Your assignment: The answer must be an exact reprint of the lines from the one with "You are a GUI" through the final line of the data, with no pictures included.

Dataset records:
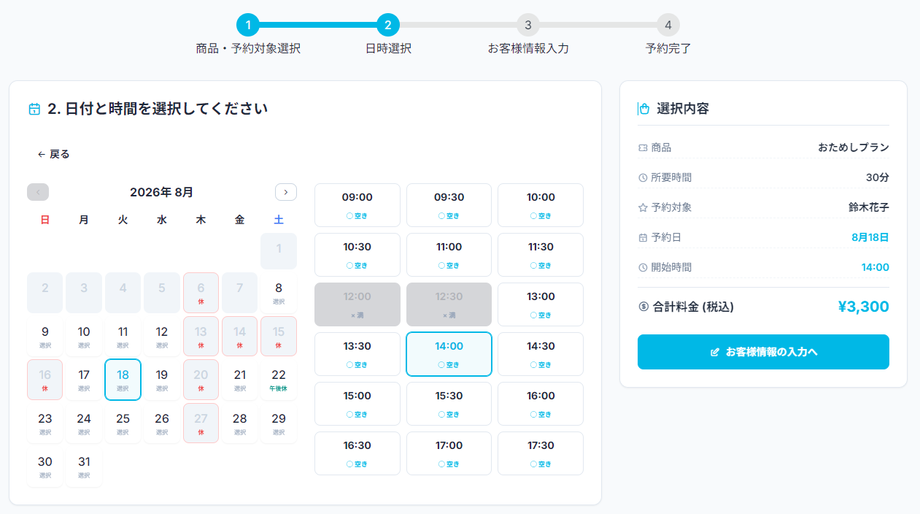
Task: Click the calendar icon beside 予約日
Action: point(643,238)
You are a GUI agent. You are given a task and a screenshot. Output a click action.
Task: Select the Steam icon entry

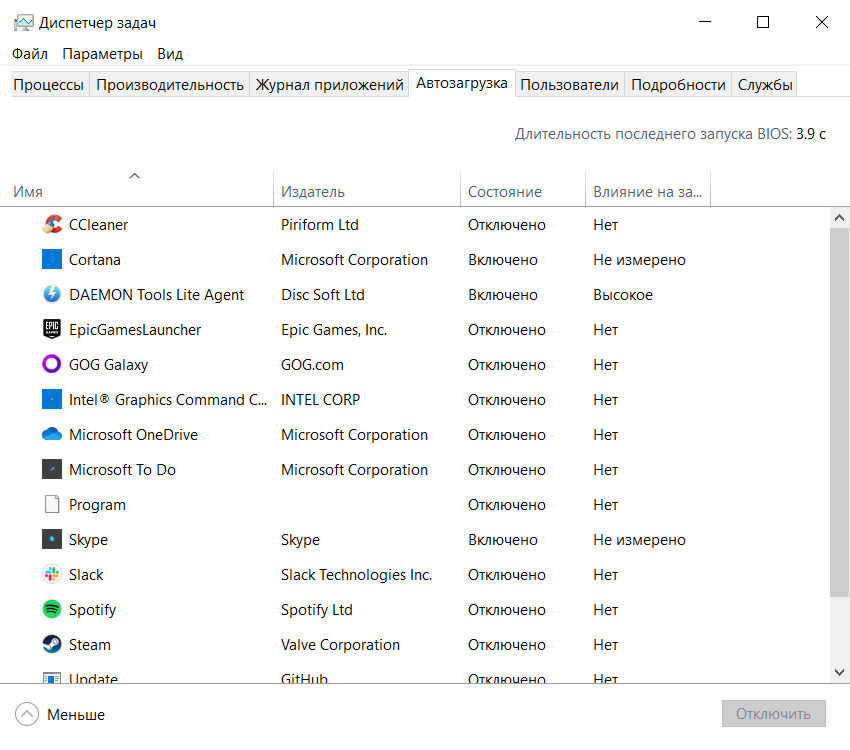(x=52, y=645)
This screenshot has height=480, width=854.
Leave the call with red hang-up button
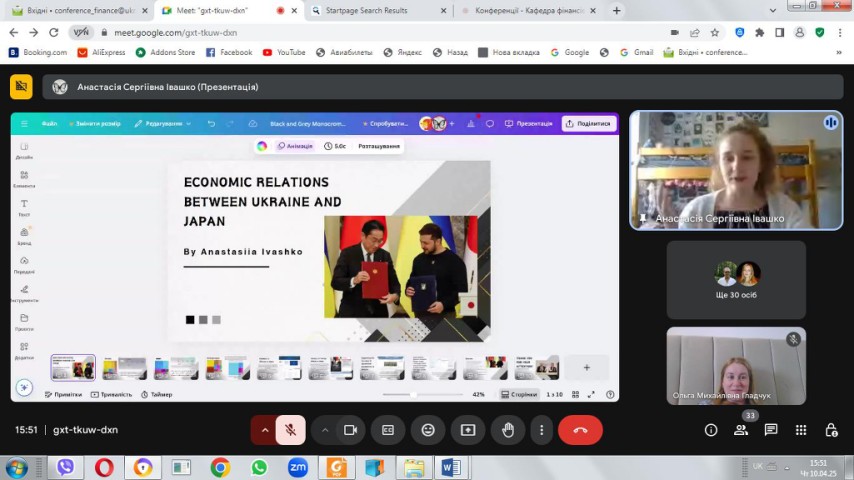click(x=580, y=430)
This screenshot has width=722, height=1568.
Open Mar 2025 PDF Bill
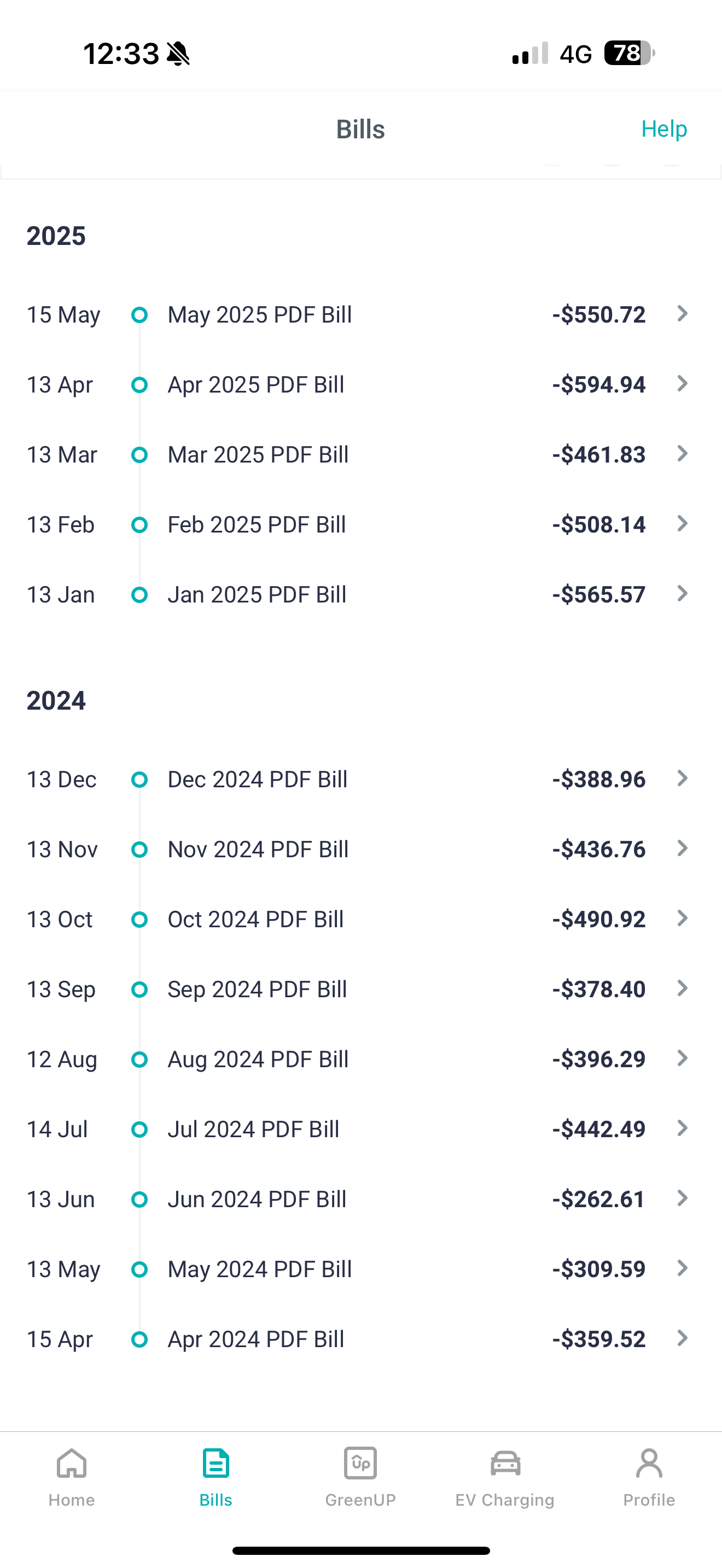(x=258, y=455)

Exercise solution:
You are a GUI agent. You are given a task and a screenshot. Output a click action.
Task: Select the Steam icon entry

(x=52, y=645)
This screenshot has height=480, width=854.
Leave the call with red hang-up button
click(x=580, y=430)
This screenshot has width=722, height=1568.
Open Mar 2025 PDF Bill
(x=258, y=455)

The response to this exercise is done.